Gelukkig kan iedereen gemakkelijk iets doen voor bijen en andere bestuivers en alle acties, hoe klein ook, helpen mee om de bijen er weer boven op te helpen. Tegel eruit, plant erin! Plant je inheemse, biologische bloemen in je tuin of op je balkon, dan maak je al een heleboel bijtjes blij. Inheemse soorten zoals duizendblad, echte kamille, korenbloem, beemdkroon, gewone margriet, wilde marjolein en rode klaver doen het heel goed en zijn aantrekkelijk voor verschillende soorten bijen. Zaadjes en plantgoed hiervan kan je bestellen via bijvoorbeeld Cruydt-Hoeck.


Bij Bosnodig hebben we met behulp van het Piet Oudolf Groen in de Buurt Fonds een Zoemmm weide aangelegd; een weide waar alleen inheemse en biologische beplanting is gebruikt en die straks vol staat met heerlijke bloemen. Deze weide is onderdeel van het educatieve pad dat dwars door het voedselbos is aangelegd. En er is niet alleen aandacht voor voedsel; ook zijn er water- en diverse schuil- en nestplekken aangelegd.



Want als je toch bloemen gaat zaaien of planten, plaats dan ook gelijk een insectenhotel. Door de verstening van onze achtertuinen en het ‘netter worden’ van onze steden verdwijnen de rommelplekjes waar de wilde bijen graag wonen. Een insectenhotel, met open bakstenen, hout met gaten en holle rietstengels, is een prima nestelplek.

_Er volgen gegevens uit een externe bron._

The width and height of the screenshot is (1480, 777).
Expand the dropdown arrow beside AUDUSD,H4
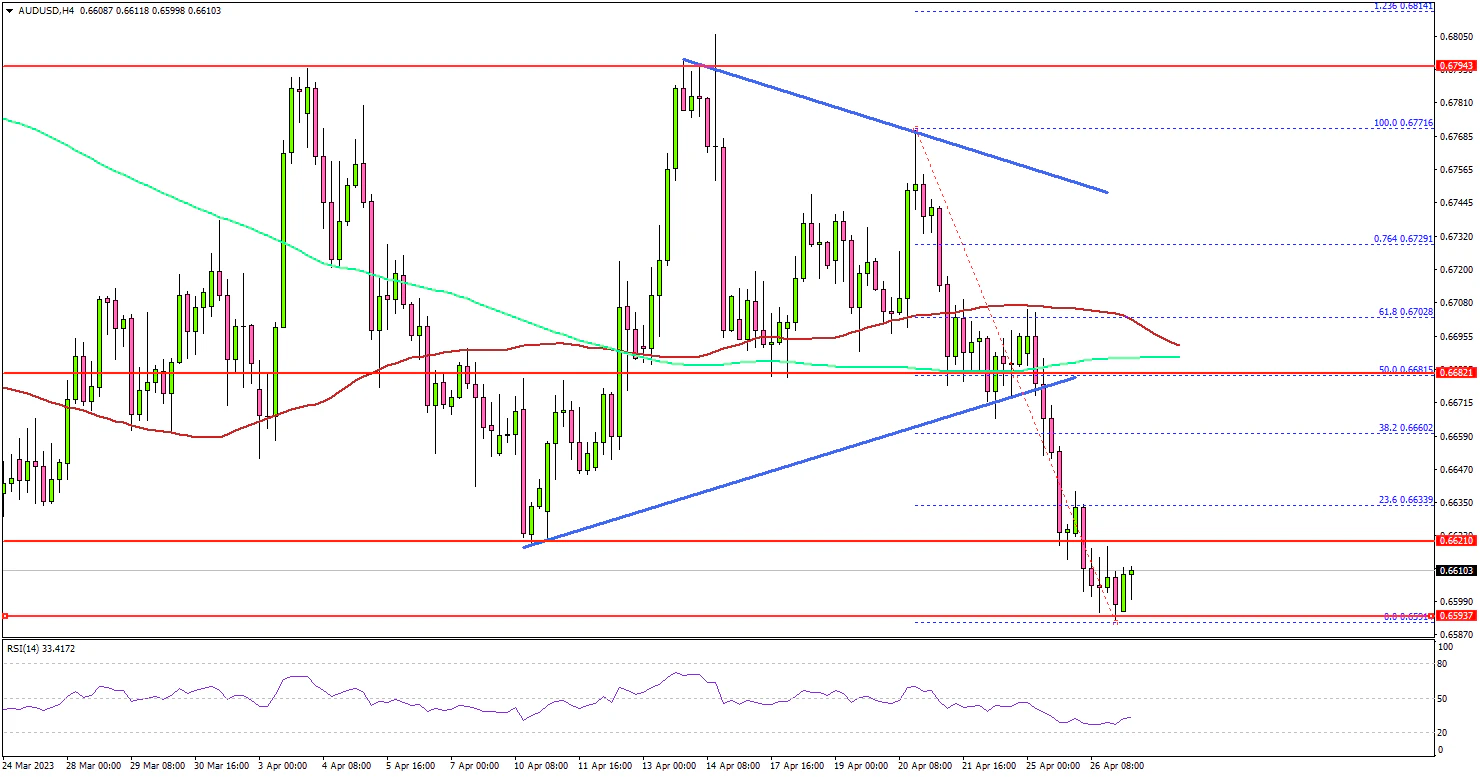[9, 9]
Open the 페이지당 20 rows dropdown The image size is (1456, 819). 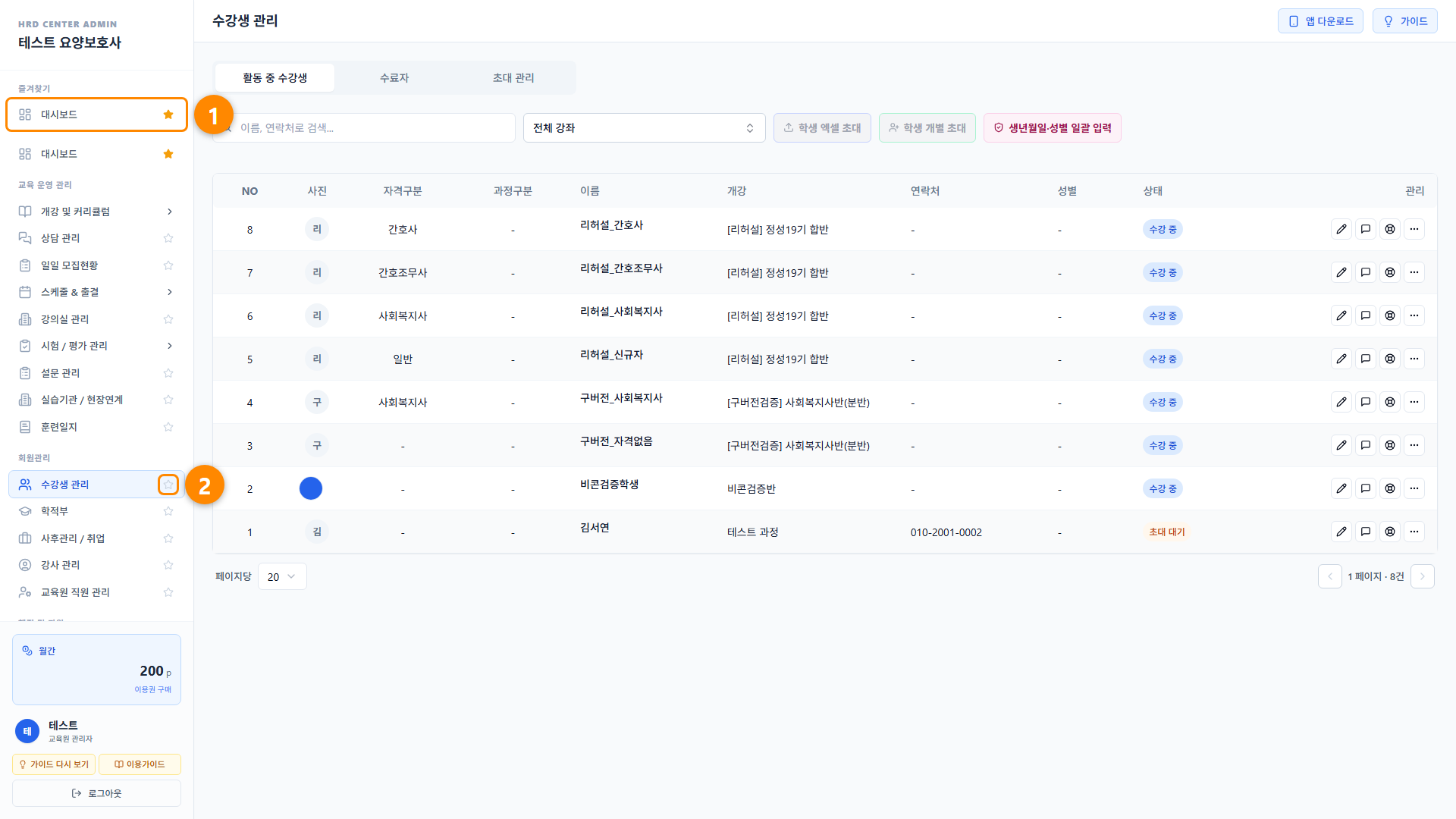click(x=282, y=576)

Ten slotte helpt het ook om biologisch eten te kopen. Biologisch voedsel is niet alleen gezonder voor je eigen lichaam maar zeker ook voor de bij. Veel bestrijdingsmiddelen, met name de neonicotinoïden zorgen ervoor dat een bij duizelig wordt wanneer hij het binnenkrijgt. Hierdoor kan hij de weg naar de bijenkast niet meer vinden en zal hij doodgaan. Hoe meer we biologisch eten, hoe meer er biologisch geteeld wordt en hoe meer bijen nectar kunnen halen uit deze biologische planten zonder daar dood aan te gaan. Bij onze partner, biologisch dynamische akkerbouwer ‘De Zonnegaard, kun je biologische groente kopen.